In the Mekong Delta alone, there are many layers to that past. The region, for example, has seen numerous civilizations, beginning with the Khmer and Champa up until the 19th century, with overlapping instances of what scholars today might call Vietnamese southward expansion or “nam tien.” After only a short period of Vietnamese settlement came the arrival of the French in the 1860s. These Mekong waterways were declared by French governor-general Pierre Pasquier in 1930 as “rich patchworks,” filled with “golds and emeralds as far as the eyes could see”3. It of course didn’t take a foreigner like Pasquier to recognize the delta’s potential for agricultural development and trade. And more recently, while the Americans were not official settlers of the region, they left key vestiges that would endure decades after their departure. Their bombs and defoliants would eliminate almost all of the vegetation and wildlife in the area in the 1970s, and remains seeped into the land to this very day.
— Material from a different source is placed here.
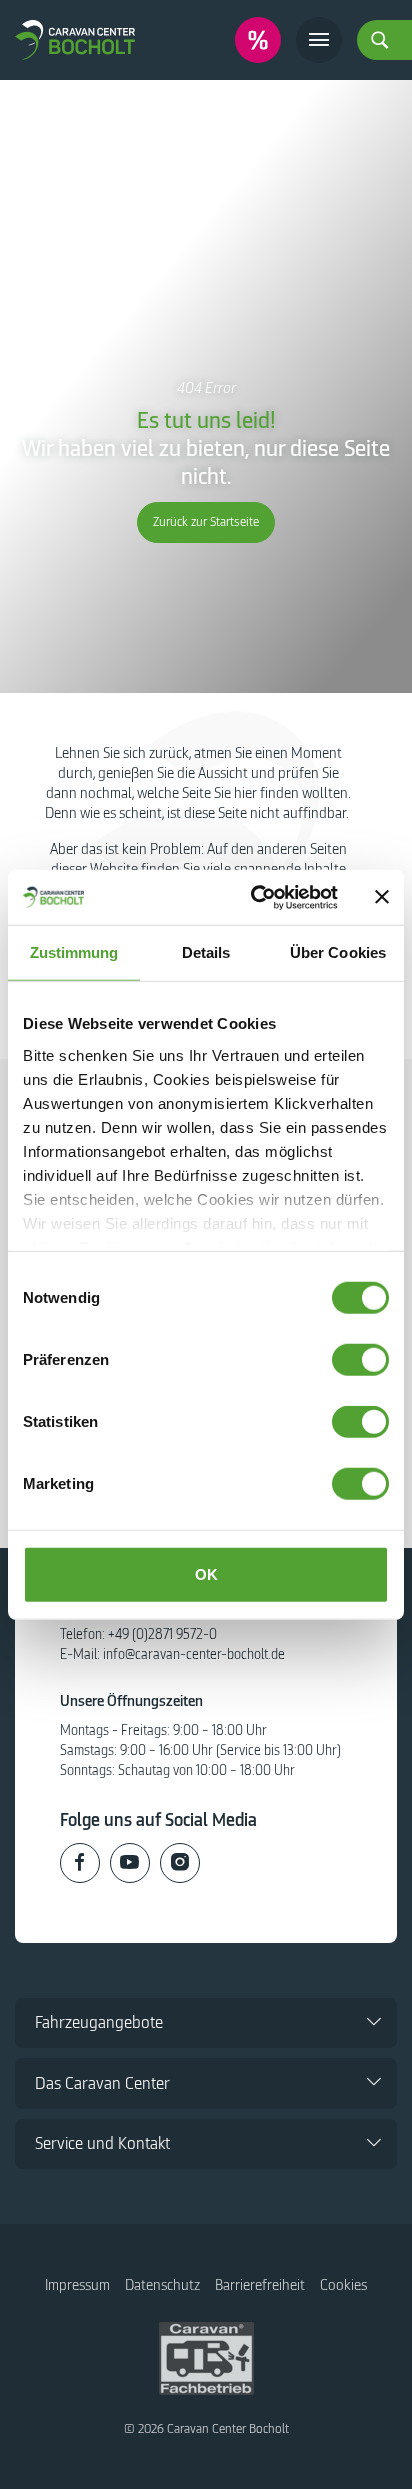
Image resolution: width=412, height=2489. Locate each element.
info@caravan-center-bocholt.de (194, 1654)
This record of empires is deeply embedded in the land and vegetation of the delta. We might even say it is this rich, sedimented history that has nourished the mangroves back to health in the wake of war and conflict. Atop the watchtower at Can Gio, where dense treetops abound, I was surprised to learn how young the trees that populate the Reserve are. Many of them are no more than two to three decades old. This is because in 1978, the HCMC Forest Department initiated a vast effort to repopulate the forest in the wake of American defoliants and bombs. This initial rehabilitation was to respond to a demand for construction raw materials and fuel wood. Then in 1991, the status of forest management shifted from an economic standpoint to one of protection, where thinning and poaching of forest trees would be prohibited altogether by 19994.
The uniformity across species and age of the trees served as both the forest’s strength and weakness. While this characteristic meant that the herbicides affected the forest in a uniform manner, it also made repopulation easy and widespread. Unlike many other kinds of forests, the mangrove forest can repopulate within just a decade or two.
The mangroves in other places are keepers of similar histories of empire. On the Indian subcontinent, Britain was not the only European presence in the region. Aside from the history of British rule (1757-1937), the area around the Sundarbans and Kolkata also saw Dutch and Danish posts, Portuguese factories and French settlements.
As for the archipelagos of the Caribbean, sometimes also known as the West Indies, varieties of Spanish and French creole are linguistic testaments to the confluence of European encounters with Africa and Asia. For creole, there are no singular etymological roots to which one can trace the language. As a predominantly oral language, it has multiple versions that continue to change through the generations. Rather than theorize the source of language or identity based on the idea of root, which privileges the tracing of a single origin, Caribbean thinkers like Patrick Chamoiseau suggest instead the image of mangrove. This epistemological shift prompts us to be less concerned with essence or purity, but to hybridity and relationality, to consider the multivalent parts of who we are.
Indeed the confluence of oceanic and river waters in such regions points to a shared colonial past, of competition between cultures as well as between nature and human society. But just like how the mangrove forest’s shared characteristics can be both its weakness and its strength, can we imagine a similar reframing, in which these intricate histories of empire and competition also provide a model of interconnectivity? What is beyond the shared colonial past that binds us? Can we perhaps channel what Chamoiseau and his peers call a “mangrove of potentialities (une mangrove de virtualités)”5?
We are thus called to shift our epistemological or knowledge-making processes, to use the mangrove as an example. We might thrive based on similarity, but our real strength is our ability to remember and think ecologically, globally. To suggest the mangrove as archive is to refer to its store of histories, but also to this modality of existence beyond oneself and one’s history.
Alas this is what the mangroves told me as I sat quietly, waiting, somewhere deep in Reserve, its generosity a deluge no longer withheld.
1. Amitav Ghosh, The Hungry Tide, New York: Mariner Books, 2005, p.7.
2. Maryse Condé. Crossing the Mangrove. Trans. Richard Philcox. New York: Doubleday, 1995, p.158.
3. Quoted in Biggs, David. “Problematic Progress: Reading Environmental and Social Change in the Mekong Delta.” Journal of Southeast Asian Studies 34, no. 1 (2003): 77–96.
4. Pamela McElwee. Forests are gold: Trees, People, and Environmental Rule in Vietnam. Seattle: University of Washington Press, 2016.
5. Jean Bernabé, Patrick Chamoiseau, Raphaël Confiant. Éloge de la créolité. Paris: Gallimard, 1989, p.28.